FDA’s Accelerated Approval program was intended to allow drugs and medical devices that treat serious conditions to be approved earlier to fill an urgent, unmet medical need. However, two new reports published August 15 in the Journal of the American Medical Association (JAMA) have found that accelerated approval is often granted without clear evidence of safety and effectiveness.
One report, compiled by Dr. Huseyin Naci of the London School of Economics and Political Science, analyzed the FDA’s accelerated approval of 22 drugs for 24 medical conditions. For standard approval, the FDA typically mandates high level randomized controlled trials (RCTs) that show a drug’s safety and effectiveness. However, 14 of the accelerated approvals reviewed were based wholly on less rigorous testing standards.
Lower Standards for Approval?
Because of the lower standard for approval, the FDA required 38 more trials after approval to verify the benefit of the medications, but three years after accelerated approval, only 19 trials had been completed, 11 were underway, six were delayed by more than a year, and two had been discontinued entirely. Ten approvals eventually met the requirements set forth by the FDA, one to five years after accelerated approval.

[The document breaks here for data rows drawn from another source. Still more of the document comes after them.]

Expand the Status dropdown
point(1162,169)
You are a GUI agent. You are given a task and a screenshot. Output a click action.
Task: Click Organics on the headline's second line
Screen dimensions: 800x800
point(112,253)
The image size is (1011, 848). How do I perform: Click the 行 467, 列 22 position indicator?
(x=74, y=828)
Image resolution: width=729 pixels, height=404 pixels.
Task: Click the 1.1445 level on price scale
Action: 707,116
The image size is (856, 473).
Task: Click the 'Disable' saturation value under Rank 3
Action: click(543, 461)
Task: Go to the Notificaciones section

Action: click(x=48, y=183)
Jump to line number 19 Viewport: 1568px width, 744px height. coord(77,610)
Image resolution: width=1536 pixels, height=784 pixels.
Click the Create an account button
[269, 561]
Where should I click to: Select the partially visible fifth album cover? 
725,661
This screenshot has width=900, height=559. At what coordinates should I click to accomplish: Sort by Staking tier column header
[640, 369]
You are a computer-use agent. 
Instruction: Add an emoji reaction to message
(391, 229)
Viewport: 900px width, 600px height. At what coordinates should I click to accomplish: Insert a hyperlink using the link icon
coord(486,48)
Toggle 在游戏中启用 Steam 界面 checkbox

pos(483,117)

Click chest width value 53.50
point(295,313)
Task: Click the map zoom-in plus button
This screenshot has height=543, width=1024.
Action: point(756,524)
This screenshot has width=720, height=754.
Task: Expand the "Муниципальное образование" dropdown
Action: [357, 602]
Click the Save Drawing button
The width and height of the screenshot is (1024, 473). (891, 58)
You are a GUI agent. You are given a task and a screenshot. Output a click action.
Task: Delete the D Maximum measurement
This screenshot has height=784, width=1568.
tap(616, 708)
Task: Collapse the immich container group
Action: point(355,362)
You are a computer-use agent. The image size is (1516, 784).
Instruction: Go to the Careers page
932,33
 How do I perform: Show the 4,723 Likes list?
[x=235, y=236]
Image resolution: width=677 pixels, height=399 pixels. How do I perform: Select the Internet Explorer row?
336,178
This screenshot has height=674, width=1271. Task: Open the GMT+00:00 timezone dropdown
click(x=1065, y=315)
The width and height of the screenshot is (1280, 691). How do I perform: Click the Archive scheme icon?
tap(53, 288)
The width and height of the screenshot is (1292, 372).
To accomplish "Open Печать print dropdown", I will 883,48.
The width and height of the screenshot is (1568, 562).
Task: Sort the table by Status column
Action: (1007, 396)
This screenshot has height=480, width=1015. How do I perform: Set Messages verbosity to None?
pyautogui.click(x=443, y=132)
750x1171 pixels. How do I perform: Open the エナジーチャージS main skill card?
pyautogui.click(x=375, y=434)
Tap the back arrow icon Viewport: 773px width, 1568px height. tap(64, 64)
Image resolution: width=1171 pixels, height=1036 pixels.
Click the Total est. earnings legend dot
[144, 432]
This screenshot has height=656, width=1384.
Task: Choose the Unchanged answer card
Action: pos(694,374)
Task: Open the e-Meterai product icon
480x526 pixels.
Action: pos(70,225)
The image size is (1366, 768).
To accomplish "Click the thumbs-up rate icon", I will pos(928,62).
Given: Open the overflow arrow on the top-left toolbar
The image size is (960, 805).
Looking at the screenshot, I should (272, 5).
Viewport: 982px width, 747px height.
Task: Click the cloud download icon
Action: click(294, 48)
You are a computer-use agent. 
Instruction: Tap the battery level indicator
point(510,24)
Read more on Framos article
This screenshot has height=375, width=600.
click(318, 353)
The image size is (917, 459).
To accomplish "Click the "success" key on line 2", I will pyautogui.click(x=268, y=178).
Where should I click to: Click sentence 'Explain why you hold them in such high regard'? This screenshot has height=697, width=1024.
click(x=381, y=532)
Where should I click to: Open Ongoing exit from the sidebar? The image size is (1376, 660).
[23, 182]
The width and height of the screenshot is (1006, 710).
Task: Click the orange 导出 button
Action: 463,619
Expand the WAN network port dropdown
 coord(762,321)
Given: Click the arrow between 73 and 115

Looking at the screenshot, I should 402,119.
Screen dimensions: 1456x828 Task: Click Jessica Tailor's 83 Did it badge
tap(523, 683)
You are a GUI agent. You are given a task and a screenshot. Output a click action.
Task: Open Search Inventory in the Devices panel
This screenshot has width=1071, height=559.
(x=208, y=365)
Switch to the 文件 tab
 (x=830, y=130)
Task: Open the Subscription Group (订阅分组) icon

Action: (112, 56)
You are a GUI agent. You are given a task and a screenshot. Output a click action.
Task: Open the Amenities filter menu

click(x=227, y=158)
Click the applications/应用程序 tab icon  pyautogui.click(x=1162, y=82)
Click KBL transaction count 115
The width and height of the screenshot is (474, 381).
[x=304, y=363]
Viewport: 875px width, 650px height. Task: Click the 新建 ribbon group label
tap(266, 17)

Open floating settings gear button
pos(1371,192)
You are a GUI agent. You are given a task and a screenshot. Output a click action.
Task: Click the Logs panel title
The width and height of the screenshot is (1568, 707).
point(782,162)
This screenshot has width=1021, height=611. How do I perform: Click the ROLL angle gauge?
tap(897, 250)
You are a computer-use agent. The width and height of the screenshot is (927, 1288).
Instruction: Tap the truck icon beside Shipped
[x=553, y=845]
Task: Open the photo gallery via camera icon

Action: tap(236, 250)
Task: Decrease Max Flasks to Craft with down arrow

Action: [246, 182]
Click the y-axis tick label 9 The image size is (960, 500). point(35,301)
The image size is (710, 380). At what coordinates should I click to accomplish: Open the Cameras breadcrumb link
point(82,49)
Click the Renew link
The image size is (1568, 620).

A second report published in JAMA came to a similar conclusion regarding accelerated approval of medical devices, finding that relatively few studies were randomized, meaning that it is not known if the device is actually superior to an alternative treatment, or even better than no treatment at all.
The results of these two studies seems to emphasize that patients should ask their doctors about the evidence for drugs and devices that are being prescribed before they use them, according to Dr. Robert M. Califf of Duke University School of Medicine, who wrote an editorial that accompanied the reports.